ABSENCE D’OBLIGATION POUR LE JUGE D’ORDONNER D’OFFICE L’AUDITION DE L’ENFANT
Cass, 1ère civ. 9 février 2022, n°20-15.912
Dans un arrêt récent, la première chambre civile de la Cour de cassation se refuse à imposer aux magistrats l’audition de l’enfant lorsque celle-ci ne leur a pas été demandée par l’intéressé. Ainsi, en l’absence de démarche en ce sens de l’enfant, la tenue d’une audition est entièrement conditionnée par l’appréciation souveraine des juges.
Les faits sont les suivants : un jugement du 29 août 2017 a prononcé le divorce deux époux. La cour d’appel de Colmar a fixé la résidence de leurs deux enfants chez leur père et a statué sur le droit de visite et d’hébergement de la mère.
Celle-ci se pourvoit en cassation et fait notamment valoir que :
« Lorsqu’il se prononce sur les modalités d'exercice de l'autorité parentale, le juge prend notamment en considération les sentiments exprimés par l'enfant mineur dans les conditions prévues à l'article 388-1 du code civil ».
Elle affirme également qu’en tout état de cause, dans toute procédure le concernant, le mineur capable de discernement peut, sans préjudice des dispositions prévoyant son intervention ou son consentement, être entendu par le juge ou, lorsque son intérêt le commande, par la personne désignée par le juge à cet effet ; que le juge doit s'assurer que le mineur a été informé de son droit à être entendu et à être assisté par un avocat.
Ainsi, selon elle, en statuant telle qu’elle l’a fait, sans qu'il ne ressorte de la décision de la Cour d’appel qu'elle ait pris en considération ou même tenté de recueillir les sentiments exprimés par les enfants mineurs et que le juge se soit assuré que les deux enfants aient été informés de leur droit à être entendus, la cour d'appel aurait violé l'article 373-2-11 du code civil ainsi que l'article 12 de la Convention de New York du 20 novembre 1989 relative aux droits de l'enfant.
La réponse de la Cour de cassation est nette : elle estime que c'est par une appréciation souveraine de l'intérêt de l'enfant que les juges du fond, qui n'étaient pas tenus de procéder à une audition des enfants qui ne leur était pas demandée, ont décidé de fixer leur résidence habituelle chez leur père et de limiter le droit de visite et d'hébergement de leur mère.
Par cette position, la Cour de cassation conditionne l’audition de l’enfant qui n’aurait pas été décidée spontanément par le juge, à la demande de ces derniers et rappelle que le juge n’est pas tenu par une obligation de procéder à une telle audition.
Les juges ont ainsi procédé à une application stricte des dispositions de l’article 388-1 al. 2 du Code civil selon lequel l’audition de l’enfant est de droit lorsque celui-ci en fait la demande de sorte que si aucune demande n’a été faite au magistrat, celui-ci n’a aucune obligation d’y procéder.
L’article 12.2 de la Convention internationale relative aux droits de l’enfant énonce en substance qu’il sera donné à l’enfant la possibilité d’être entendu dans toute procédure judiciaire.

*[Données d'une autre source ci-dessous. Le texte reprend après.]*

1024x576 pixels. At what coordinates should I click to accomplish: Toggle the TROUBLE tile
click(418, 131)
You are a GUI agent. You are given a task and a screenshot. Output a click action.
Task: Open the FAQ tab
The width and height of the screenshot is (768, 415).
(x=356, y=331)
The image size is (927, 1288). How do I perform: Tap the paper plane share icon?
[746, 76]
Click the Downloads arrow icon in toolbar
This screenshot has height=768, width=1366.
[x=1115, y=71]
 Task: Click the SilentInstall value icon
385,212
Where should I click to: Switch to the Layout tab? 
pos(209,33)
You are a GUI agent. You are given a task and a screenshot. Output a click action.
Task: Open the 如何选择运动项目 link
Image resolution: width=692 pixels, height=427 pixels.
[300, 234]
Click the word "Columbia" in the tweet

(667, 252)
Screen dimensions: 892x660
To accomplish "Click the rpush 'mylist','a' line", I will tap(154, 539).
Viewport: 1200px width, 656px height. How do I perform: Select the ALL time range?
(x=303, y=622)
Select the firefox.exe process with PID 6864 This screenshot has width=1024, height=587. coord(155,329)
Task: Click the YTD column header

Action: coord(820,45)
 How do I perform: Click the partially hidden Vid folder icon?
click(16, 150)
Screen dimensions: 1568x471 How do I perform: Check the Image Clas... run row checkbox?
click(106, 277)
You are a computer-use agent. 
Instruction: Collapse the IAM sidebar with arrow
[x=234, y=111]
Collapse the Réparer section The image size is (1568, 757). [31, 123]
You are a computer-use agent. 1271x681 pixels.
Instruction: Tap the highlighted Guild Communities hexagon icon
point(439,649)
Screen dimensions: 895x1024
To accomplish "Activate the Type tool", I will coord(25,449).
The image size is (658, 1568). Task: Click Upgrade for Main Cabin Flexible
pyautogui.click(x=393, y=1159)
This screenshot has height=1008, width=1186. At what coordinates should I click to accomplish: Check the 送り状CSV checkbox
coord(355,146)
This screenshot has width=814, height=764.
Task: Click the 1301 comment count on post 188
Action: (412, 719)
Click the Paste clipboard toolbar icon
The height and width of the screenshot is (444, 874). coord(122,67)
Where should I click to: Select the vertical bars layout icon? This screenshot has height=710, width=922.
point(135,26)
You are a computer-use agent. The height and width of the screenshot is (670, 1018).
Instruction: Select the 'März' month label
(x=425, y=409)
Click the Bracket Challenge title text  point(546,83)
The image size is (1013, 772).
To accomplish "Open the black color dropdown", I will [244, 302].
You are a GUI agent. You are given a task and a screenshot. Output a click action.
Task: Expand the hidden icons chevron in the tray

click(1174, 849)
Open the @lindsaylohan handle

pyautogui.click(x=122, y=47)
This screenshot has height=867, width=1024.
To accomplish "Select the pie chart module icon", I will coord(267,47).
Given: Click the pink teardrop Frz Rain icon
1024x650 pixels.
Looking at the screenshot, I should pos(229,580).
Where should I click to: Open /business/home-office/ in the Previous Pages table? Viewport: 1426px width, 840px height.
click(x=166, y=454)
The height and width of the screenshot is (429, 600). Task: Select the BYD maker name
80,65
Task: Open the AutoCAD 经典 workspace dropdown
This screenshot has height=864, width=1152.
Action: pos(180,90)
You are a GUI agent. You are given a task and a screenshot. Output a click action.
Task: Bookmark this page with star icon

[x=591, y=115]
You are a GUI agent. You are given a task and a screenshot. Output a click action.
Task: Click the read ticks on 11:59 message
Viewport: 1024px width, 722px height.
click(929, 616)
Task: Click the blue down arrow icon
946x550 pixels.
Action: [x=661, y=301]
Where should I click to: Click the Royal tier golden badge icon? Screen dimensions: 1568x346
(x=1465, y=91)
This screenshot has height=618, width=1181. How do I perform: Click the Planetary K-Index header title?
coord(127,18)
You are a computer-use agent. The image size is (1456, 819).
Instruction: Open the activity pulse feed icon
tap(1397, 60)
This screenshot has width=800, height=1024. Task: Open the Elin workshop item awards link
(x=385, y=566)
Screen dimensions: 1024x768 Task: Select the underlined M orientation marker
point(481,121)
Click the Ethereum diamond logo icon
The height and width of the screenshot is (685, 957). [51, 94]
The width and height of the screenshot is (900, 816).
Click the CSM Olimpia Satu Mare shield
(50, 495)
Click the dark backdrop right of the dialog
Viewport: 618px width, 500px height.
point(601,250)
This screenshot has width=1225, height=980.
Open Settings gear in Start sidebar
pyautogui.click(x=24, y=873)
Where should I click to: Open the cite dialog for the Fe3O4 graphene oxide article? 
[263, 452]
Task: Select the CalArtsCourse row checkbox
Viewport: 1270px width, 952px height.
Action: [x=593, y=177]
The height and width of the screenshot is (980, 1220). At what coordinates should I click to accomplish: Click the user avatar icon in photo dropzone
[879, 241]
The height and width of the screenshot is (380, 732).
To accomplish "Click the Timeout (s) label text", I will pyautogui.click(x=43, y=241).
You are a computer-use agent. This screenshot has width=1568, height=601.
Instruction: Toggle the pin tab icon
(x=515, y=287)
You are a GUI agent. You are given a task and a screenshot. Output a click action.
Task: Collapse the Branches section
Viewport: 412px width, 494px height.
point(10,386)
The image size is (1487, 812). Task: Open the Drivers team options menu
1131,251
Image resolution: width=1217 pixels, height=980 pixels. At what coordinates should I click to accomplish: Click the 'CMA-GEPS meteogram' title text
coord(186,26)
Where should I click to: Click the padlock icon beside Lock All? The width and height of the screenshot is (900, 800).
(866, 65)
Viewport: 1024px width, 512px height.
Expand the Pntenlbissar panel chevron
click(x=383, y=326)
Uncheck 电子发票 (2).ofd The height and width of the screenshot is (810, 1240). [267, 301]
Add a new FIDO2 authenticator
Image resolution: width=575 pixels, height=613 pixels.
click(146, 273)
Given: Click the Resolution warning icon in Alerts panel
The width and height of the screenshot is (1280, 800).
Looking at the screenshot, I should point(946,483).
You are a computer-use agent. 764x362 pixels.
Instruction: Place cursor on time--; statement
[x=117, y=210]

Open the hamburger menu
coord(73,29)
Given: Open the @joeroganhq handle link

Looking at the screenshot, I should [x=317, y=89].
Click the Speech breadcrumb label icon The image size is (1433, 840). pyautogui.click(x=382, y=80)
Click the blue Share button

A cet égard, le comité des droits de l’enfant des Nations Unies dans son analyse littérale de l’article 12, rappelle la
portée de l’obligation pour les Etats d’assurer le droit de l’enfant d’être entendu. Celle-ci se traduit par un objectif de « sollicitation » de l’opinion de l’enfant sur toute question le concernant et pour prendre dûment cette opinion en considération (Comité des droits de l’enfant des Nations Unies - Observations finales concernant le cinquième rapport périodique de la France, 23 février 2016).
Cette sollicitation de l’enfant, rappelée par la Comité, doit permettre à l’enfant de voir son droit d’être entendu respecté, sans qu’une quelconque démarche de sa part ne lui incombe.
Selon le droit européen, c’est donc au juge d’entreprendre cette démarche de sorte que le droit d’être entendu de l’enfant ne se retrouve pas conditionné par sa propre demande.
En soumettant l’audition de l’enfant dans le cadre d’une procédure judiciaire à sa propre demande et en l’absence de laquelle le juge n’est tenu par aucune obligation d’y procéder, la décision de la Cour de cassation apparaît contraire à la lettre du droit européen.